Toni Bergins:Then I go into this self-hypnosis piece where I'm helping people step in Like look at your own hand, look at your own, look at your, look at how you move. You're a beautiful creature. You have to learn to appreciate your body. We go into appreciation, then connection with others If you're dancing with others, or just connection with all the different. You know rhythms and I bring in like more rhythm. And then we go into the emotional expression. So there's a whole emotional expression component and it's curated. It's not a wild like everyone starts screaming and running around, you know crying. It's not like that, it's a slow build. Okay, how do I access what's going on in my life? So I say what's going on in your life right now? Tell your story of the dance floor. Then I bring in all kinds of elements, kinds of elements you know, is it grief, is it anger? What is happening? And then we express it through the music different types of music for this section. It's so beautiful, it's my favorite thing.
Toni Bergins:Then I go into what I call the alchemy, which is transmuting all of that, and saying, okay, how do I take all these emotions and compost it right, turn it into something good, turn it into something. Say what am I learning here? What am I what? How do I let this go and what am I learning here? What am I what? How do I let this go? And how do I see? How do I transmute this into something like let's take, for example, generational trauma. Right here we are. If you decide you want to heal your generational trauma, it's a choice. It's not, it's not like, oh, this is going to happen, no problem, easy peasy. I got this. Now, this is a choice and it's work. So I say okay, across.

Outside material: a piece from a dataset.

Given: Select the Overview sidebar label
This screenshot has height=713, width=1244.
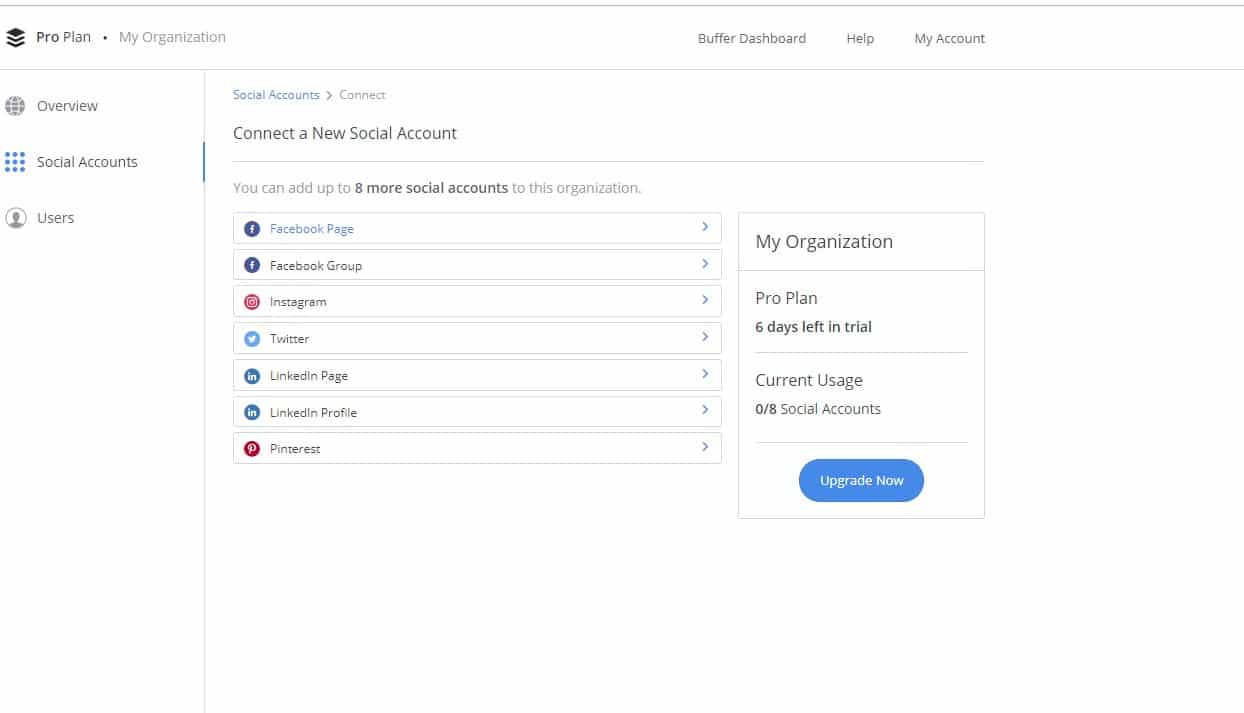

Toni Bergins:I am a game changer, so I'm going to stop the cycles of violence in my family. I'm not going to perpetuate what's been, what's happened to me from the past. So we get us into the present moment by acknowledging the past, embracing it, you know, really exploring it. How is it? How did it affect me? But it's all nonverbal. You know it's all on the dance floor. So I'm asking people so put that old story into this fire that we're going to create, into this ceremonial fire. We all have fire in our lineage. Every culture has fire and how did we use it? In different ways, and every culture has it. Pretty much every people of the world has used fire in some way. So I think that's a very good universal archetype.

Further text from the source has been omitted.